BEGIN Provided material

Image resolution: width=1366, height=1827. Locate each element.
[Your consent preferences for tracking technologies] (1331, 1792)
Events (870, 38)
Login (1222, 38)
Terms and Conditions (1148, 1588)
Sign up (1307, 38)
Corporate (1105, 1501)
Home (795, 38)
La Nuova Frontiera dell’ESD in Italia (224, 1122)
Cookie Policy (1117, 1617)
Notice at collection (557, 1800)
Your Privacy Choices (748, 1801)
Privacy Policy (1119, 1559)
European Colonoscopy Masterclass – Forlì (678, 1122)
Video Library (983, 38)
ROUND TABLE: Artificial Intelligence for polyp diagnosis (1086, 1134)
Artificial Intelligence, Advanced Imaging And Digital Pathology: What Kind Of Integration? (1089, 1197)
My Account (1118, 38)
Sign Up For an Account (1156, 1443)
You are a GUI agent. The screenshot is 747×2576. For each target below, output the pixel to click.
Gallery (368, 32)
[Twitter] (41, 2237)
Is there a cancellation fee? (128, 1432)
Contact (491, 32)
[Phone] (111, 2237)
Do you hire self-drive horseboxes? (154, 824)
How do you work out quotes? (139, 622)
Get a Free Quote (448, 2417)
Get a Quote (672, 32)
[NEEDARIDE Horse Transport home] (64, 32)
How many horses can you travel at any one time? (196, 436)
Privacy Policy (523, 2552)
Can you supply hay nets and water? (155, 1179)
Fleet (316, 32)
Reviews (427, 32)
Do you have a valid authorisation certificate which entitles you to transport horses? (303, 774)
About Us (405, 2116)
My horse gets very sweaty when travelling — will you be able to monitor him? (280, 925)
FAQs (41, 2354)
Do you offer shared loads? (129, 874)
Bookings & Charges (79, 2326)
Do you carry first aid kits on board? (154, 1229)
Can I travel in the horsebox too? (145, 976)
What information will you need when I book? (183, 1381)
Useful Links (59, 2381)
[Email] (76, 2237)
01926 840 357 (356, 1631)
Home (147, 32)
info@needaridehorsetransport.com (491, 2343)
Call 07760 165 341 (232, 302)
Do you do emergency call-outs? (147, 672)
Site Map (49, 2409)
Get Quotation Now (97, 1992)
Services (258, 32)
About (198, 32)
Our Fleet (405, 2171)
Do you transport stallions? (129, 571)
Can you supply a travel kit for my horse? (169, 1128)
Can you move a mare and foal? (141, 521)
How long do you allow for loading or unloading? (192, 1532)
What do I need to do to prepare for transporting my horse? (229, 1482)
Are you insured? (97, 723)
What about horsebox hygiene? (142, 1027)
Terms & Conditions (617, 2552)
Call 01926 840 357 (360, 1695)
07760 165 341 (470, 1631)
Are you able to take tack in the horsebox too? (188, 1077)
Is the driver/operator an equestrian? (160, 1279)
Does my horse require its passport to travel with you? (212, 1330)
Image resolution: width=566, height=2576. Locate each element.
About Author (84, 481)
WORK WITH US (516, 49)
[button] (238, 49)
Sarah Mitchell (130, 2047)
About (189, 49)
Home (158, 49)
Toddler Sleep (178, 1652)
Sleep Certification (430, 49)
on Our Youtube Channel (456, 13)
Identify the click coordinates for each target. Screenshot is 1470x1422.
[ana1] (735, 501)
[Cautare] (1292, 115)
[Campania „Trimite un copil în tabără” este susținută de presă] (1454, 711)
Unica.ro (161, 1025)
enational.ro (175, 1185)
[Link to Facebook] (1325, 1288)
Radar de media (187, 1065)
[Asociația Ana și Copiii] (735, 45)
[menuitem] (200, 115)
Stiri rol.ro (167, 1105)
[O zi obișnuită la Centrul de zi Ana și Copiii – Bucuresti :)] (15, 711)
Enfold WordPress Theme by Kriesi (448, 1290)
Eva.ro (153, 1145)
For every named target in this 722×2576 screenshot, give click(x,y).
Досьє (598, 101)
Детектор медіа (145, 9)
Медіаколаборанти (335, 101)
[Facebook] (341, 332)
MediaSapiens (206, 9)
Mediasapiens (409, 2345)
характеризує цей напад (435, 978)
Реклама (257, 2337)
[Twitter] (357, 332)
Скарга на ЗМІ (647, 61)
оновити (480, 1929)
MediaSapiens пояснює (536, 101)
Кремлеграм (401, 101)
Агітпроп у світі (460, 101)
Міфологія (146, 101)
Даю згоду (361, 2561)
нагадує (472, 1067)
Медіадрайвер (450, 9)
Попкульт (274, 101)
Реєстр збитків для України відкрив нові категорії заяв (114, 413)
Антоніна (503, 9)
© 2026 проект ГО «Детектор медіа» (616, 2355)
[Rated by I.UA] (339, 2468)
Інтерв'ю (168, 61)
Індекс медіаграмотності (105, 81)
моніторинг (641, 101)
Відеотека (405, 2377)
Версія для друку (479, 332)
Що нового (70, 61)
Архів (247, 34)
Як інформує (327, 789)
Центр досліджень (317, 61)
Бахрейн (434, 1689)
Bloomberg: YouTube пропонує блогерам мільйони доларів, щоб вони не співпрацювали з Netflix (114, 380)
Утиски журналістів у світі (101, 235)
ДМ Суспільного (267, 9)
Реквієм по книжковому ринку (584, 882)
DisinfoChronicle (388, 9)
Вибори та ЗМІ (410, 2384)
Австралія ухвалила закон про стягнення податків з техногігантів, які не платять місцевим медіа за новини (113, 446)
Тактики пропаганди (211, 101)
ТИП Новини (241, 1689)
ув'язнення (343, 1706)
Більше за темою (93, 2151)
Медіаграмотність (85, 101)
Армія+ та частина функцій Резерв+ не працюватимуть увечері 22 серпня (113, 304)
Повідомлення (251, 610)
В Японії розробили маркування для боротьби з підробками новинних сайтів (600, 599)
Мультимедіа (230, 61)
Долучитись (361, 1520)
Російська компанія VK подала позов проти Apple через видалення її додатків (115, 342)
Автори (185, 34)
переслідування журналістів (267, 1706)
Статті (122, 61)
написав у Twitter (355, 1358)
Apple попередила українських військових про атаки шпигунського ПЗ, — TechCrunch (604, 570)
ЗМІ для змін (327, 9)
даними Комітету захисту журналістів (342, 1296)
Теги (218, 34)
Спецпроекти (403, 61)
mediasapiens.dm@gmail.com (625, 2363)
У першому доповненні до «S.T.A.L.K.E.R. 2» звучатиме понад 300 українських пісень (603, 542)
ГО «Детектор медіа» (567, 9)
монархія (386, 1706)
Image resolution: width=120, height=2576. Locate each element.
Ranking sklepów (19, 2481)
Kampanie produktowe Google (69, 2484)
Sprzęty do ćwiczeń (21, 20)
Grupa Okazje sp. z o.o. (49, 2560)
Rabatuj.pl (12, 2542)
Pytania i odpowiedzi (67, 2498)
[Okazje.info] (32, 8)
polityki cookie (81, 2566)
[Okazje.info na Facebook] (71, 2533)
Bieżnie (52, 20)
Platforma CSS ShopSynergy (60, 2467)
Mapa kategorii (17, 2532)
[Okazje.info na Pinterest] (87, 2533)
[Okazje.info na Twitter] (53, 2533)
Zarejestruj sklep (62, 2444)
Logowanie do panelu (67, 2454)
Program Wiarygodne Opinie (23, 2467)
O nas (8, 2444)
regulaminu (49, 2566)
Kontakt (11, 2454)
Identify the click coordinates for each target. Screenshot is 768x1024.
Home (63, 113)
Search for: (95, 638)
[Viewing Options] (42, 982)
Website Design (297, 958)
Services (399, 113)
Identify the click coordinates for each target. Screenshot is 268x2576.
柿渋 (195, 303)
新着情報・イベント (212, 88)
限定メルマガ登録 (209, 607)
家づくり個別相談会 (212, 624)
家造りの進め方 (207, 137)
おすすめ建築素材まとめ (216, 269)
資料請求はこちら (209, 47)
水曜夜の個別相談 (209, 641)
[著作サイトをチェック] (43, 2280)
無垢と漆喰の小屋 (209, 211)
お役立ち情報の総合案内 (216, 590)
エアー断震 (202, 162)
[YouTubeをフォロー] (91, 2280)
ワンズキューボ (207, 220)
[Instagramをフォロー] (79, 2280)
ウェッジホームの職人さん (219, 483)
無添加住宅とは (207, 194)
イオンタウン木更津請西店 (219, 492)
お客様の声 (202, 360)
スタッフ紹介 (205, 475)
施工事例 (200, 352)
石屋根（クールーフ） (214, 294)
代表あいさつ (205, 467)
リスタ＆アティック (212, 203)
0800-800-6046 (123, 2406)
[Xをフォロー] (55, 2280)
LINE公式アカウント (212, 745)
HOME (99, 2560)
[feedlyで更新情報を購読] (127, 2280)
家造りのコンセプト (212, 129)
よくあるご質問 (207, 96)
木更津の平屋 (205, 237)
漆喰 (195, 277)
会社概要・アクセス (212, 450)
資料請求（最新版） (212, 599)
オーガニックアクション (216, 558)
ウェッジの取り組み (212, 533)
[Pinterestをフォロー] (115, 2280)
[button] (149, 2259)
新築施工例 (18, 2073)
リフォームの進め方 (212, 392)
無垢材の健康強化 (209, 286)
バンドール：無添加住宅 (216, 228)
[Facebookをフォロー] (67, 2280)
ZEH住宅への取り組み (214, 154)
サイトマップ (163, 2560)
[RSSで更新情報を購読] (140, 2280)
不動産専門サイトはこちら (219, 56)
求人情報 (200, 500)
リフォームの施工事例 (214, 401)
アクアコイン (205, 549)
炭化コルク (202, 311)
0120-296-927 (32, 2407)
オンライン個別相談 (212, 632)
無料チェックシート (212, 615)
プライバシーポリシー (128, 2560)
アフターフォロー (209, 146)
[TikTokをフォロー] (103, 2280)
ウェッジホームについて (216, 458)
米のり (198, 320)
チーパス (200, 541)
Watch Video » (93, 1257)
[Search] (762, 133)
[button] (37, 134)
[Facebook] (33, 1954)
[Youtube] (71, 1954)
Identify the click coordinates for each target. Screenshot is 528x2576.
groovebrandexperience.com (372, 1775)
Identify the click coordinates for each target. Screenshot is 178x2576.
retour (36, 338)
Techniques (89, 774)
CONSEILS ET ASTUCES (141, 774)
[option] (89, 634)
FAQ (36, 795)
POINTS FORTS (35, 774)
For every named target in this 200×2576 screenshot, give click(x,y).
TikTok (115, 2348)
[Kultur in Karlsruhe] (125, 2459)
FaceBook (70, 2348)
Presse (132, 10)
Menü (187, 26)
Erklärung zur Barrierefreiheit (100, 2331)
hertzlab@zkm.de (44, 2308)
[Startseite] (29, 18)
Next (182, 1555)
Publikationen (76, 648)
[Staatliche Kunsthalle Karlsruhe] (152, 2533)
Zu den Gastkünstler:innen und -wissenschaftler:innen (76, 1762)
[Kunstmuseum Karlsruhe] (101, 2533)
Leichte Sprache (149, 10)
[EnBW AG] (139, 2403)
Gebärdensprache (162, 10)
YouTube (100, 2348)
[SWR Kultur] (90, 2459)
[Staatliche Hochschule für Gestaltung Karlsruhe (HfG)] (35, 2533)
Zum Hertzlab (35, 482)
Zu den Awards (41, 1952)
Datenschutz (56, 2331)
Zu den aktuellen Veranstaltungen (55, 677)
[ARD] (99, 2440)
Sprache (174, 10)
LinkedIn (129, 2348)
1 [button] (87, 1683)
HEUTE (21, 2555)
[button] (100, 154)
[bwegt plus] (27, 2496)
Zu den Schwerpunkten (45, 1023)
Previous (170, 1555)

END Provided material

What is expected ::
From the records above, quote only the lines running from the line with "Архів (247, 34)" to the line with "mediasapiens.dm@gmail.com (625, 2363)", both lines included.

Answer to this exercise ::
Архів (247, 34)
Як інформує (327, 789)
Центр досліджень (317, 61)
Бахрейн (434, 1689)
Bloomberg: YouTube пропонує блогерам мільйони доларів, щоб вони не співпрацювали з Netflix (114, 380)
Утиски журналістів у світі (101, 235)
ДМ Суспільного (267, 9)
Реквієм по книжковому ринку (584, 882)
DisinfoChronicle (388, 9)
Вибори та ЗМІ (410, 2384)
Австралія ухвалила закон про стягнення податків з техногігантів, які не платять місцевим медіа за новини (113, 446)
Тактики пропаганди (211, 101)
ТИП Новини (241, 1689)
ув'язнення (343, 1706)
Більше за темою (93, 2151)
Медіаграмотність (85, 101)
Армія+ та частина функцій Резерв+ не працюватимуть увечері 22 серпня (113, 304)
Повідомлення (251, 610)
В Японії розробили маркування для боротьби з підробками новинних сайтів (600, 599)
Мультимедіа (230, 61)
Долучитись (361, 1520)
Російська компанія VK подала позов проти Apple через видалення її додатків (115, 342)
Автори (185, 34)
переслідування журналістів (267, 1706)
Статті (122, 61)
написав у Twitter (355, 1358)
Apple попередила українських військових про атаки шпигунського ПЗ, — TechCrunch (604, 570)
ЗМІ для змін (327, 9)
даними Комітету захисту журналістів (342, 1296)
Теги (218, 34)
Спецпроекти (403, 61)
mediasapiens.dm@gmail.com (625, 2363)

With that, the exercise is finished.